■ WORK TO COMPLETE
Extract every line of the records below that contains the string "link", treating uppercase and lowercase as distinct.

■ DATA SUPPLIED
+===+
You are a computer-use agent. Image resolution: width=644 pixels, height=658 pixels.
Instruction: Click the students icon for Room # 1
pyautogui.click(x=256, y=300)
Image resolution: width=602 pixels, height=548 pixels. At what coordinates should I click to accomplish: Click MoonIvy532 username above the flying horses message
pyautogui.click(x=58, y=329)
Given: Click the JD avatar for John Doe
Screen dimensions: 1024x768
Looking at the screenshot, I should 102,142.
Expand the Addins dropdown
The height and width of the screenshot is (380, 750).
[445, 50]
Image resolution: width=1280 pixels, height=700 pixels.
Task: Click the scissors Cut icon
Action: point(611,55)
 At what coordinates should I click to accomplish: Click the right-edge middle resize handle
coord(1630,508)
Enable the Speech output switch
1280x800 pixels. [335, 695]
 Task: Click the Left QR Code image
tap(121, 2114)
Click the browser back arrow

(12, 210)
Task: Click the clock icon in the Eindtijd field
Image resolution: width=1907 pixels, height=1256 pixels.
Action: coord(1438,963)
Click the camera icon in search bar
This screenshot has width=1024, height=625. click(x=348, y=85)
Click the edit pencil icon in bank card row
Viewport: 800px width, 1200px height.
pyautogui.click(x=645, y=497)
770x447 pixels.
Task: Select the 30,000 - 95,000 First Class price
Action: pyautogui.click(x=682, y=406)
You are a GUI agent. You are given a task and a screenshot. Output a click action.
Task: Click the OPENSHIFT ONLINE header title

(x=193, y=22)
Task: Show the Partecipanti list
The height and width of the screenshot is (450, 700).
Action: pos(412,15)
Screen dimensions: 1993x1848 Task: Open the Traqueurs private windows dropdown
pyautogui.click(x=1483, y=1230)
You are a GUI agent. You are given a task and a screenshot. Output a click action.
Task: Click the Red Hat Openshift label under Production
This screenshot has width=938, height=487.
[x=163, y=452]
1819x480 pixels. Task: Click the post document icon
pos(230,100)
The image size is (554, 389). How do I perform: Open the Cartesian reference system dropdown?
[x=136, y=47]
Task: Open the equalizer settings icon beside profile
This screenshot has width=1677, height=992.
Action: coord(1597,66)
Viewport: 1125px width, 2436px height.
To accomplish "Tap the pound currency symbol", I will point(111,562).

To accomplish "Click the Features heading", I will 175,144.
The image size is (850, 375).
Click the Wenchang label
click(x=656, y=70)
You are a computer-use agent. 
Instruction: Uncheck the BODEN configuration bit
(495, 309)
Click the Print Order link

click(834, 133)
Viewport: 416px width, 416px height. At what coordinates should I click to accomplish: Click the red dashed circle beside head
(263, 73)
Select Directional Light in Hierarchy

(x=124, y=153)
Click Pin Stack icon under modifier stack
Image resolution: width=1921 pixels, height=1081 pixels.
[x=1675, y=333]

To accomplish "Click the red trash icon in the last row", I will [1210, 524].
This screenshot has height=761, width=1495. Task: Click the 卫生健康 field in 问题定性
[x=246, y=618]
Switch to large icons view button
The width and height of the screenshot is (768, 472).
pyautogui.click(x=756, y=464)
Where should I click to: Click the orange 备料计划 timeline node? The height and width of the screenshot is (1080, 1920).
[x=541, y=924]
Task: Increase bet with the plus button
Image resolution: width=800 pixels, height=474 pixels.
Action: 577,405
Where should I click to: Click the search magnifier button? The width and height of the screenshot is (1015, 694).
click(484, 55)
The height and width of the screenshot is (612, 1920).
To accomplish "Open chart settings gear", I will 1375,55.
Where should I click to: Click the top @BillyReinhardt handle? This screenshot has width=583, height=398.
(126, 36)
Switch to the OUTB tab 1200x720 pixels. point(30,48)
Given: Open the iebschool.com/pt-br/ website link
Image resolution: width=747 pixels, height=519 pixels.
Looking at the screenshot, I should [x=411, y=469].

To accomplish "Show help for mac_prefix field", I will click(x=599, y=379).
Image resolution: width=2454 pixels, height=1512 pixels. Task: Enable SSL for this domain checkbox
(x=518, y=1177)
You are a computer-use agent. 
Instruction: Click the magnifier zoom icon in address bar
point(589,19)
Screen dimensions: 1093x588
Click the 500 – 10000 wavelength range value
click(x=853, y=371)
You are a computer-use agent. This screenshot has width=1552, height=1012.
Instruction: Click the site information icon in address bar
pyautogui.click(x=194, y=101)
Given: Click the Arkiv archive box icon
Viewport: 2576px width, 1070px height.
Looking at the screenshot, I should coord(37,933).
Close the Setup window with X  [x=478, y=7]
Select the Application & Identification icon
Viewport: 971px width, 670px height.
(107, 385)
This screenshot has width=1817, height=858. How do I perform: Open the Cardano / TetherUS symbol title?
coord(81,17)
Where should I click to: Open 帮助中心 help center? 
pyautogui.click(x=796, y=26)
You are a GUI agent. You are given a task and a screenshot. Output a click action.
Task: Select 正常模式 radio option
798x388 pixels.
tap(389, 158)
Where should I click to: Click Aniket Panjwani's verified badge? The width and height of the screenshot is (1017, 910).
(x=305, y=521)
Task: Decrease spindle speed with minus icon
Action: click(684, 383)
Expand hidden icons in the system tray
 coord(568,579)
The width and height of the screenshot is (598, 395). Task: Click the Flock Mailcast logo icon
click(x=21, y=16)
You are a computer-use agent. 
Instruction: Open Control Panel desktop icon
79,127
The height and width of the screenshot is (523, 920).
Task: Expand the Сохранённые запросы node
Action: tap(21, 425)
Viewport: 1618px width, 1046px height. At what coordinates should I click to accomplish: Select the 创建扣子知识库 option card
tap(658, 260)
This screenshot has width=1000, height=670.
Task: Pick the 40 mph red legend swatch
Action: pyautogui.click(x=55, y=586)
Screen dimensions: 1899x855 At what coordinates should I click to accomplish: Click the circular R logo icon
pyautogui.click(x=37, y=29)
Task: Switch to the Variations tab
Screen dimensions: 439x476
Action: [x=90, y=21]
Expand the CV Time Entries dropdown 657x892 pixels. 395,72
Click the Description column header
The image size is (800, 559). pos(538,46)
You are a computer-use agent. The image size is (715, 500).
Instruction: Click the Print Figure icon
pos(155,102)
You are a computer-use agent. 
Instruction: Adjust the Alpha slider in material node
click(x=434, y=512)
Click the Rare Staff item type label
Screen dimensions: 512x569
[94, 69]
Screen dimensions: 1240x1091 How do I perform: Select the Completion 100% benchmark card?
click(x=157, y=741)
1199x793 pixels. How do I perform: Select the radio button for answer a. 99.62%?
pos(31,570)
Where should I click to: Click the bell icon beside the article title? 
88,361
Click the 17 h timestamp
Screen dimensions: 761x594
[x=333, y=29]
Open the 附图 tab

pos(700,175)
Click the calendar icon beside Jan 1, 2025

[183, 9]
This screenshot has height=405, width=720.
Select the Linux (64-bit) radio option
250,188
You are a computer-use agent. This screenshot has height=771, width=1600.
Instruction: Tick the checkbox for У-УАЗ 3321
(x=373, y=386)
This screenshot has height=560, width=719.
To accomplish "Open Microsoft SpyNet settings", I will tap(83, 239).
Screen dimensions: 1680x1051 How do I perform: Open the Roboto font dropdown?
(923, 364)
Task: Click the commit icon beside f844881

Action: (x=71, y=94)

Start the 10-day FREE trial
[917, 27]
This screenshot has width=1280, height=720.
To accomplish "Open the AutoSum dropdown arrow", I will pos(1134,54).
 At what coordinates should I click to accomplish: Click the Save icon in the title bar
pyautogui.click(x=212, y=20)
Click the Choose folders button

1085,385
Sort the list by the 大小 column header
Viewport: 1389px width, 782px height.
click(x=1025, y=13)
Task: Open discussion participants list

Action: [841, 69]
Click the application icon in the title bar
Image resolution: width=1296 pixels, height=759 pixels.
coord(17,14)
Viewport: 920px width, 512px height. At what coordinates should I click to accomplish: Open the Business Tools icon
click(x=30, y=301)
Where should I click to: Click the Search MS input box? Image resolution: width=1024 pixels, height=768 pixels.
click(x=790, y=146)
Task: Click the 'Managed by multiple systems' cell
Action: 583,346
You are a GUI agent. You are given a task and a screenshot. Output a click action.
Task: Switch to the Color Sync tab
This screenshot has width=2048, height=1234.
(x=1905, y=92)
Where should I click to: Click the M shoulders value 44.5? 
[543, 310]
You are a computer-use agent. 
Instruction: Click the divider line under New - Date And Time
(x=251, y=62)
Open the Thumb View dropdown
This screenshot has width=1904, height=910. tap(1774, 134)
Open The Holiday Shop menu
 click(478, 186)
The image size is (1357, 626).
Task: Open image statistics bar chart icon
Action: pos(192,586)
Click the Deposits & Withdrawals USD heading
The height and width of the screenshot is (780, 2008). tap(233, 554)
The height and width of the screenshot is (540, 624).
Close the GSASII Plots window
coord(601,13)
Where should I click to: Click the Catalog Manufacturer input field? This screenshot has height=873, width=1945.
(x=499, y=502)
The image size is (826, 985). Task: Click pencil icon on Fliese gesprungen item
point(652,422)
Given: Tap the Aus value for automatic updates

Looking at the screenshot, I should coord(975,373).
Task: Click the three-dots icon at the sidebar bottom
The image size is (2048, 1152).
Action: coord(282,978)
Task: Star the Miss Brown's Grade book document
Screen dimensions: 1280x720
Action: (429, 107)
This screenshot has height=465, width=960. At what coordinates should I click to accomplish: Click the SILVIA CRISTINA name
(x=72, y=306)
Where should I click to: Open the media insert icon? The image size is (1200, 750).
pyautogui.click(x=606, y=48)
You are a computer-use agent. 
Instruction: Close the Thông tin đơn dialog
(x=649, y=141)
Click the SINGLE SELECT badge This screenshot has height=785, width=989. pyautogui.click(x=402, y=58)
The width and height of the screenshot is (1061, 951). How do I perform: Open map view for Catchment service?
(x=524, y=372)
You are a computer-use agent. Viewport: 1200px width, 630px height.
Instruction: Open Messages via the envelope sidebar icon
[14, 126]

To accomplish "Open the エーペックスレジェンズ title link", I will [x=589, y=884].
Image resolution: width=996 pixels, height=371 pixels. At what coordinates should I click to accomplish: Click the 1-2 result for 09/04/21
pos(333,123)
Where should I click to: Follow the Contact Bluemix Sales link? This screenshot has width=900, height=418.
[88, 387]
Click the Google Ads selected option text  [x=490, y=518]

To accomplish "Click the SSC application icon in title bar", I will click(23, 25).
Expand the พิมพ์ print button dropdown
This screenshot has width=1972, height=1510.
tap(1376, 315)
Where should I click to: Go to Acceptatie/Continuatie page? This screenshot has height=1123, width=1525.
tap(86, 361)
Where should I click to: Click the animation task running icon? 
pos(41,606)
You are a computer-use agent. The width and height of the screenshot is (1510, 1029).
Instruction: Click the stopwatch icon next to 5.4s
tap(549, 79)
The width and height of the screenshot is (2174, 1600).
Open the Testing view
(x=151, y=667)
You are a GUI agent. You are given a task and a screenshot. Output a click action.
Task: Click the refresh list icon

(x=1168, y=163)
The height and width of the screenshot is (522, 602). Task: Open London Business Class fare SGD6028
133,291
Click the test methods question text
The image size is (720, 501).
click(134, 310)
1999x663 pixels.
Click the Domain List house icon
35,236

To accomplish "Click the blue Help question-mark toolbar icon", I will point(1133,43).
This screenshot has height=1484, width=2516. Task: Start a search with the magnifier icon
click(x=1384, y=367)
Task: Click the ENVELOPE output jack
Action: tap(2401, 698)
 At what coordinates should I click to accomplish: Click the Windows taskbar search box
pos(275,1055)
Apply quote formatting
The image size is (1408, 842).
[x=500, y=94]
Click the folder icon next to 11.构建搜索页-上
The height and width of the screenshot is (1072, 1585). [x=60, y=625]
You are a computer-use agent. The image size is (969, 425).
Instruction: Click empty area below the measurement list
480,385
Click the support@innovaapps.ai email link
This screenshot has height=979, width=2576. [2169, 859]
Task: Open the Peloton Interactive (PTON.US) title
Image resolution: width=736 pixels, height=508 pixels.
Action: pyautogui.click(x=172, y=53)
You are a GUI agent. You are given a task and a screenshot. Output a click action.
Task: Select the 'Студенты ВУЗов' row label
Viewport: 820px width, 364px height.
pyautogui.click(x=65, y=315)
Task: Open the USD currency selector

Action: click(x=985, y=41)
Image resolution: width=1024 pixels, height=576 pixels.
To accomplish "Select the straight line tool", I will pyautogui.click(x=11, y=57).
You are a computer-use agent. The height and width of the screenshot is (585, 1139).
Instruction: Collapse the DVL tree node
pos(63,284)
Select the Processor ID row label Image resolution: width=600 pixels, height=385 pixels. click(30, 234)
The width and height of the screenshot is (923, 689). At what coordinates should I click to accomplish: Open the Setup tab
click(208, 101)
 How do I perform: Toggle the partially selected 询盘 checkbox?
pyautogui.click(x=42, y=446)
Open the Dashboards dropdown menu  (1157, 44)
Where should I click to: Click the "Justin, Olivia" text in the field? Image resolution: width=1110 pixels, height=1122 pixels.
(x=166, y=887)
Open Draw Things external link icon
+===+
■ FINAL RESULT
Click the Print Order link
Given: Open the iebschool.com/pt-br/ website link
To accomplish "Open the エーペックスレジェンズ title link", I will [x=589, y=884].
Where should I click to: Follow the Contact Bluemix Sales link? This screenshot has width=900, height=418.
Click the support@innovaapps.ai email link
Open Draw Things external link icon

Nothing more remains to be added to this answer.